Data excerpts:
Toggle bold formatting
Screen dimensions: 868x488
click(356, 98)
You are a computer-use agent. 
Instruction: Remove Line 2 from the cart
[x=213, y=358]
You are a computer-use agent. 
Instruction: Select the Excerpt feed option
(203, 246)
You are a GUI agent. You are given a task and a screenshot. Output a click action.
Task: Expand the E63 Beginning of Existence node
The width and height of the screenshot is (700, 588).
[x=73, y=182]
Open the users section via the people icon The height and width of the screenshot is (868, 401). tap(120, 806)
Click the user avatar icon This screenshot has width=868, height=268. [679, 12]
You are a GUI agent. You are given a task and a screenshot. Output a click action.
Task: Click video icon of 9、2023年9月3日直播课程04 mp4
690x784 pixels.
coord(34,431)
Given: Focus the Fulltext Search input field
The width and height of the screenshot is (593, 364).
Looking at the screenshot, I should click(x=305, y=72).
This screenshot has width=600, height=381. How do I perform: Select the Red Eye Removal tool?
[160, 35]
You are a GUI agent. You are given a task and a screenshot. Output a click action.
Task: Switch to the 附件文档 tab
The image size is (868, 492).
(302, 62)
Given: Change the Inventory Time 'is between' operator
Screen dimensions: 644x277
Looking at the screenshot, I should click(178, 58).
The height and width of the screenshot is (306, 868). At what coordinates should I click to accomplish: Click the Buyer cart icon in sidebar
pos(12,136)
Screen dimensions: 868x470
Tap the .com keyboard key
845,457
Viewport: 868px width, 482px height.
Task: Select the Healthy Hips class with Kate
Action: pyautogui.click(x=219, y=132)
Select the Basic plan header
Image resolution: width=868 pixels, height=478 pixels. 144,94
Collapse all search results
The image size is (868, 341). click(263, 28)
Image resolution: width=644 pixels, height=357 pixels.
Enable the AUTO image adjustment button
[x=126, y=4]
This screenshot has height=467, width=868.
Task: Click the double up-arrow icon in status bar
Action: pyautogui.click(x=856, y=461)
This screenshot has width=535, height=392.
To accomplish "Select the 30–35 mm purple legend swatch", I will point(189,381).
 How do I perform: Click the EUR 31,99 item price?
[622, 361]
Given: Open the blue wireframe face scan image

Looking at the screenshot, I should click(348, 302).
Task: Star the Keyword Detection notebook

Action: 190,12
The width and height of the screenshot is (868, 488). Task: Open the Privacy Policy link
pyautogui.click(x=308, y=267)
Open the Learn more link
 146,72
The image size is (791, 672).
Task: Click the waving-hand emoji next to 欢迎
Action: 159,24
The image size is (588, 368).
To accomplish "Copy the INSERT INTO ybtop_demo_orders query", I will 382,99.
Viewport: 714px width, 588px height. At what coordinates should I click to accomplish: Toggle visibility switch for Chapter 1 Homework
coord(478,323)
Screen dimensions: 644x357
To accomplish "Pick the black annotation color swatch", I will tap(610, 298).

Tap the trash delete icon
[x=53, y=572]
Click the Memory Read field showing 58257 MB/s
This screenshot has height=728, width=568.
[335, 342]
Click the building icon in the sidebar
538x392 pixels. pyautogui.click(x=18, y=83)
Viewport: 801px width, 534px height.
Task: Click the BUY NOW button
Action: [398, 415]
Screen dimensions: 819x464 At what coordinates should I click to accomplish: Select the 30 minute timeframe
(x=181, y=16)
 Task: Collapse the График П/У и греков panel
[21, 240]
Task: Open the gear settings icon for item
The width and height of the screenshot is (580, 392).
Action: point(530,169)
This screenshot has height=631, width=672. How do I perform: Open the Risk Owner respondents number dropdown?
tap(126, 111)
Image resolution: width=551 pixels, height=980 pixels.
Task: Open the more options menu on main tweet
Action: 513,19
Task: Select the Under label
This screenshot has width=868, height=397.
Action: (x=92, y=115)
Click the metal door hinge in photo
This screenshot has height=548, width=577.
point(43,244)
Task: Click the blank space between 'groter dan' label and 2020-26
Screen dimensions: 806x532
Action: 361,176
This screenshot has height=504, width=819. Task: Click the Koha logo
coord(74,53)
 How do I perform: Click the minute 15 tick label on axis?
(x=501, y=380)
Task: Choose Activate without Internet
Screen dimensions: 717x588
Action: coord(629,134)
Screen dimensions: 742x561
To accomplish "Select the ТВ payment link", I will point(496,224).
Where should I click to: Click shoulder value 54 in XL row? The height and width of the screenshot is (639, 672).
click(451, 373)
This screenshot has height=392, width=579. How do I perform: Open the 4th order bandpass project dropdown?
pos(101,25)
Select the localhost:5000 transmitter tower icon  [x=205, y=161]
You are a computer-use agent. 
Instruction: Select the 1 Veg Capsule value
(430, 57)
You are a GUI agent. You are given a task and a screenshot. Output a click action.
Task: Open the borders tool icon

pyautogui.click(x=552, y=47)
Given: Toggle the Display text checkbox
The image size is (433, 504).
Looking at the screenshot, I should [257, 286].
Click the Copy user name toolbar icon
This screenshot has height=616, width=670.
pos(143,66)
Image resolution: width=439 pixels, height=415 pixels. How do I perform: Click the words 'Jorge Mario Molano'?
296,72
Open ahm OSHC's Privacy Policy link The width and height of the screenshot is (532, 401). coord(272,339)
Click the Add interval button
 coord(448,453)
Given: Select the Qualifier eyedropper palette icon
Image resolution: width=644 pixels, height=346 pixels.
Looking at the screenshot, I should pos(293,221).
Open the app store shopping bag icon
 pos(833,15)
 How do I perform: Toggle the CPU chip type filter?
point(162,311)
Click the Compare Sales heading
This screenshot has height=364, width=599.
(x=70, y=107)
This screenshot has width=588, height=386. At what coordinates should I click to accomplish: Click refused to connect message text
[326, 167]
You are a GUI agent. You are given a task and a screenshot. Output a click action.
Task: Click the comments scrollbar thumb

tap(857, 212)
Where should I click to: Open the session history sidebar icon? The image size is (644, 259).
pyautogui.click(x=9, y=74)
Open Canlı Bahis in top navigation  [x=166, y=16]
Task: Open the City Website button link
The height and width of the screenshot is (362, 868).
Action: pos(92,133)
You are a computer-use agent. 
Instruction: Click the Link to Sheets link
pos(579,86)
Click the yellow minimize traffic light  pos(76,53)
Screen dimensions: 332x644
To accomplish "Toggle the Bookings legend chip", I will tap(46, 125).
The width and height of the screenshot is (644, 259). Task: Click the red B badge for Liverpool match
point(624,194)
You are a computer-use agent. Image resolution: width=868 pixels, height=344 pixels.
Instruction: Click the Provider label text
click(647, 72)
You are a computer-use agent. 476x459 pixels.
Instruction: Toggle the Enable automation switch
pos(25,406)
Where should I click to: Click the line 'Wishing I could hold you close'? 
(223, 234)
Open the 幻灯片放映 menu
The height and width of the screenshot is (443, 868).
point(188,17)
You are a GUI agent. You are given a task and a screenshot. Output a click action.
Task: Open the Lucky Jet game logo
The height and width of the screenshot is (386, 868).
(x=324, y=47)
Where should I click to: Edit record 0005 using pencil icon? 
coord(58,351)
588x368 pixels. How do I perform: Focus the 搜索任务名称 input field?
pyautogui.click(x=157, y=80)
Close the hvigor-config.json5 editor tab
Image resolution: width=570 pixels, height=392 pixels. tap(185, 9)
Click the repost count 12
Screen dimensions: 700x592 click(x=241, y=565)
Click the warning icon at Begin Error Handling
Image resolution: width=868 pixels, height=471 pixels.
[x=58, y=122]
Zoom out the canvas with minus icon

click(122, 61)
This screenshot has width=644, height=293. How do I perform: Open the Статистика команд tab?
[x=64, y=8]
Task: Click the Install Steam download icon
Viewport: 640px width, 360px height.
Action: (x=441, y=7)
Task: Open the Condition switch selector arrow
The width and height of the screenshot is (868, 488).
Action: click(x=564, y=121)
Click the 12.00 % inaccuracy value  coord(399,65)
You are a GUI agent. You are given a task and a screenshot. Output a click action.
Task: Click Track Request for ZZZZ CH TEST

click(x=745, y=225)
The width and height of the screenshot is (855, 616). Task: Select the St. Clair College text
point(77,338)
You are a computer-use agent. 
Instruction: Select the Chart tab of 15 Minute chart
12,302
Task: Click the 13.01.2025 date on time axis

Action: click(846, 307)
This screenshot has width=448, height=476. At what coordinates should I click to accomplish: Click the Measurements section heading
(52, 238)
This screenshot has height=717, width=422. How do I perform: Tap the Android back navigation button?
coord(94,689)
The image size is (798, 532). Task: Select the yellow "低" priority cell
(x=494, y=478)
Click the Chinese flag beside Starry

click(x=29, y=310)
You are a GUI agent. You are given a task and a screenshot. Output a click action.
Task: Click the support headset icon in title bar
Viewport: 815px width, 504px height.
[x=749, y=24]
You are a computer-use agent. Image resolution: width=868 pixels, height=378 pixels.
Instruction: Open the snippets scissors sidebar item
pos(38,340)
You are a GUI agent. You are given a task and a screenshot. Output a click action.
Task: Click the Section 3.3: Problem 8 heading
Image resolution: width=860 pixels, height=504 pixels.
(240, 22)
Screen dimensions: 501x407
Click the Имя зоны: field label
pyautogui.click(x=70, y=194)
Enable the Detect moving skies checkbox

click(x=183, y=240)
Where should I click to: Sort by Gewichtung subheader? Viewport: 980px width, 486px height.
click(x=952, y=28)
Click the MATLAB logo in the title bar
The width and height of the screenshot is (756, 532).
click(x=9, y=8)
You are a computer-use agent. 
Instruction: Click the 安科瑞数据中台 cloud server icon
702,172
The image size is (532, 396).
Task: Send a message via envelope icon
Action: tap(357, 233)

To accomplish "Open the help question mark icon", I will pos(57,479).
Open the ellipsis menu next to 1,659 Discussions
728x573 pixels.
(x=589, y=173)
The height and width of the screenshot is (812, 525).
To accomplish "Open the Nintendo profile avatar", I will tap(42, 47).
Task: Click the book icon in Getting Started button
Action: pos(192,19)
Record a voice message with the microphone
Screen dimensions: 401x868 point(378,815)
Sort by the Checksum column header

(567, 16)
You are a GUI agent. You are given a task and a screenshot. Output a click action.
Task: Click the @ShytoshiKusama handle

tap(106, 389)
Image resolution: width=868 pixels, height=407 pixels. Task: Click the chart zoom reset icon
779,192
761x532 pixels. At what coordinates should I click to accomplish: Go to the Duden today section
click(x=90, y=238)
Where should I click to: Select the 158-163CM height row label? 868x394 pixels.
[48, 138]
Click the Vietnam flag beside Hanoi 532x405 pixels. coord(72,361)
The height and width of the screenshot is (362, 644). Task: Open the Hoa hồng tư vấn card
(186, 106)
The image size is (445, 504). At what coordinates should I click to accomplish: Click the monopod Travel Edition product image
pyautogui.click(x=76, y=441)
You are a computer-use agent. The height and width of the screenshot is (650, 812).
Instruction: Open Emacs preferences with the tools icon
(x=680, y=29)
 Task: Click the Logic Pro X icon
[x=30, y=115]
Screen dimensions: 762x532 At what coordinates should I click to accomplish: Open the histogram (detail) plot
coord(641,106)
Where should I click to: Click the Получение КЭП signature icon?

- [WHAT YOU NEED TO DO]:
Only the lines above from the one with "Screen dimensions: 742x561" up to and including the one with "Task: Open the City Website button link" should be repeated, exactly as written.

- [RESULT]:
Screen dimensions: 742x561
To accomplish "Select the ТВ payment link", I will point(496,224).
Where should I click to: Click shoulder value 54 in XL row? The height and width of the screenshot is (639, 672).
click(451, 373)
This screenshot has height=392, width=579. How do I perform: Open the 4th order bandpass project dropdown?
pos(101,25)
Select the localhost:5000 transmitter tower icon  [x=205, y=161]
You are a computer-use agent. 
Instruction: Select the 1 Veg Capsule value
(430, 57)
You are a GUI agent. You are given a task and a screenshot. Output a click action.
Task: Open the borders tool icon

pyautogui.click(x=552, y=47)
Given: Toggle the Display text checkbox
The image size is (433, 504).
Looking at the screenshot, I should [257, 286].
Click the Copy user name toolbar icon
This screenshot has height=616, width=670.
pos(143,66)
Image resolution: width=439 pixels, height=415 pixels. How do I perform: Click the words 'Jorge Mario Molano'?
296,72
Open ahm OSHC's Privacy Policy link The width and height of the screenshot is (532, 401). coord(272,339)
Click the Add interval button
 coord(448,453)
Given: Select the Qualifier eyedropper palette icon
Image resolution: width=644 pixels, height=346 pixels.
Looking at the screenshot, I should pos(293,221).
Open the app store shopping bag icon
 pos(833,15)
 How do I perform: Toggle the CPU chip type filter?
point(162,311)
Click the Compare Sales heading
This screenshot has height=364, width=599.
(x=70, y=107)
This screenshot has width=588, height=386. At what coordinates should I click to accomplish: Click refused to connect message text
[326, 167]
You are a GUI agent. You are given a task and a screenshot. Output a click action.
Task: Click the comments scrollbar thumb

tap(857, 212)
Where should I click to: Open the session history sidebar icon? The image size is (644, 259).
pyautogui.click(x=9, y=74)
Open Canlı Bahis in top navigation  [x=166, y=16]
Task: Open the City Website button link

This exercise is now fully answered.